Is it a good idea to keep googletest
source code (say googletest-release-1.8.1.tar.gz
) as a part of a C++ project and build it every time the test
target is invoked?
My Linux distribution has both gtest
and gmock
but not all distributions have them. Moreover, nowadays both gtest
and gmock
are under single repo umberella https://github.com/google/googletest and therefore I'm not sure how gtest
and gmock
will look like in the future. Having googletest
source code as a part of a project would probably solve my concerns. But I'm not sure whether it is inline with the C++ best practices. I could not find any recommended ways doing that in Linux.

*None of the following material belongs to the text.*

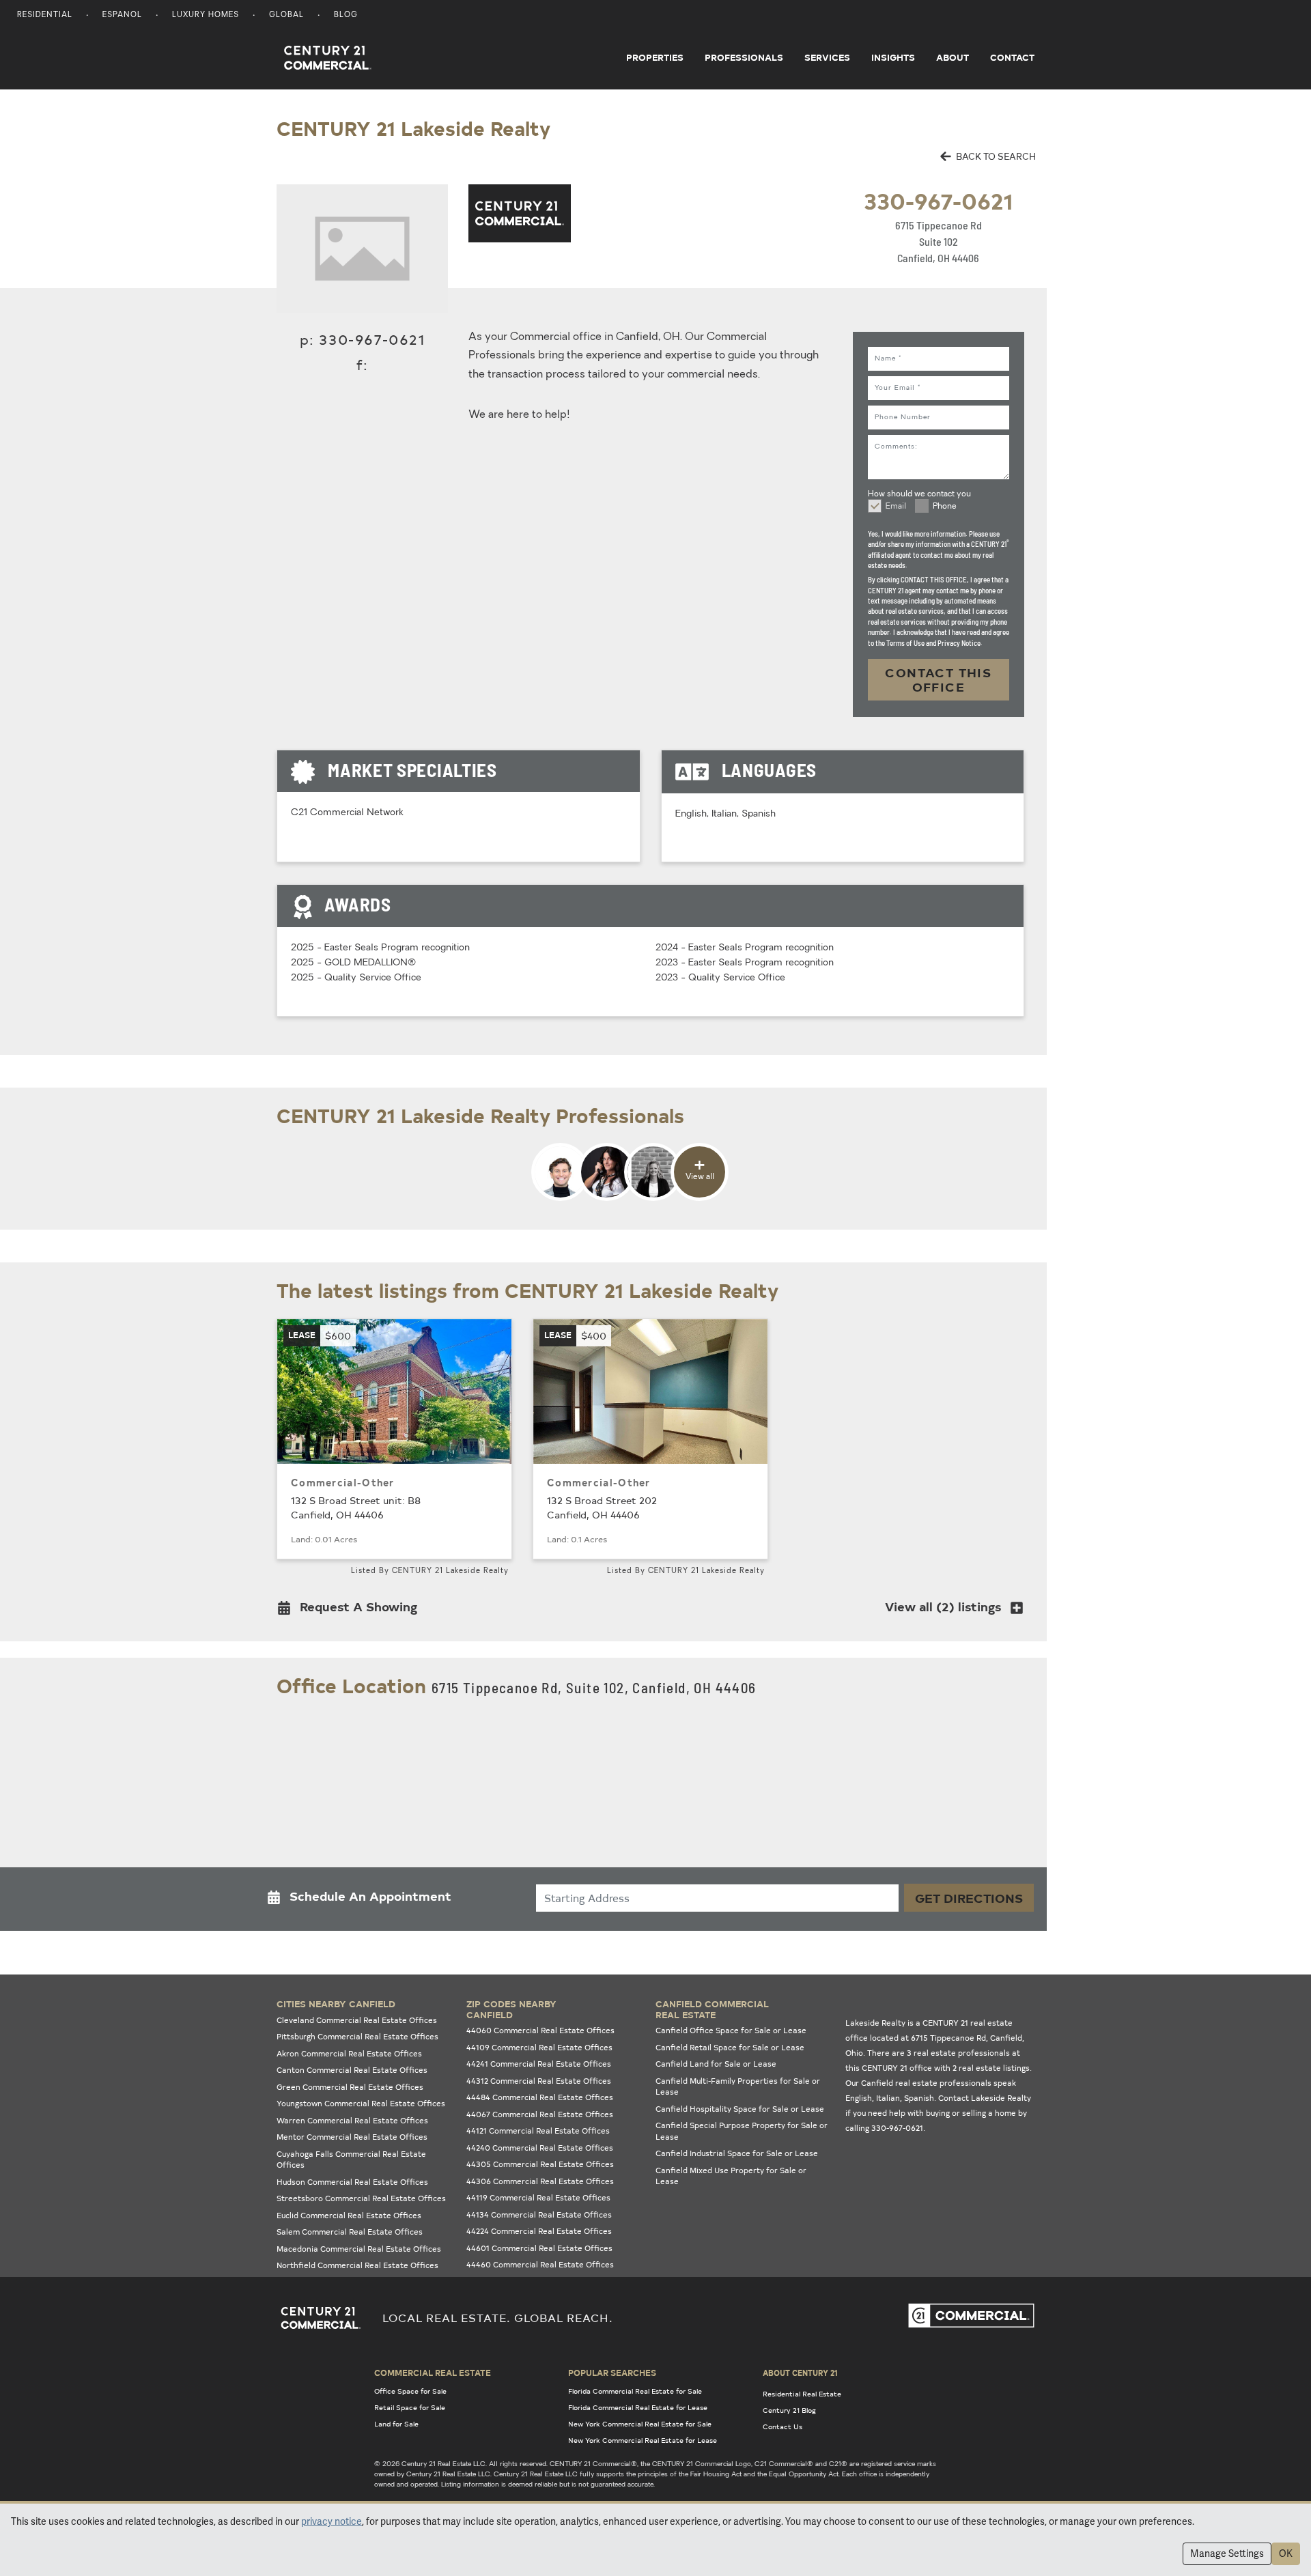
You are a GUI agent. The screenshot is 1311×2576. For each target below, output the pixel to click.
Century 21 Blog (789, 2410)
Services (827, 57)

Building googletest as a prerequisite of your test target is common practice. For CMake-managed projects, Googletest documents how to incorporate in an existing CMake project. For autotools managed projects, How can I use Google Test with my project that builds via autotools? has a well-regarded solution on SO.
Building googletest as a prerequisite of a project test suite ensures that the googletest code with which a downstream user of your project builds and runs your tests is the same code that you built and ran upstream. It ensures that googletest is built with the same compilation and linkage options as the code under test.
These advantages come at an acceptable cost because Googletest is a cheap build-target whose only dependencies are the C++ toolchain and pthreads (and even pthreads is optional).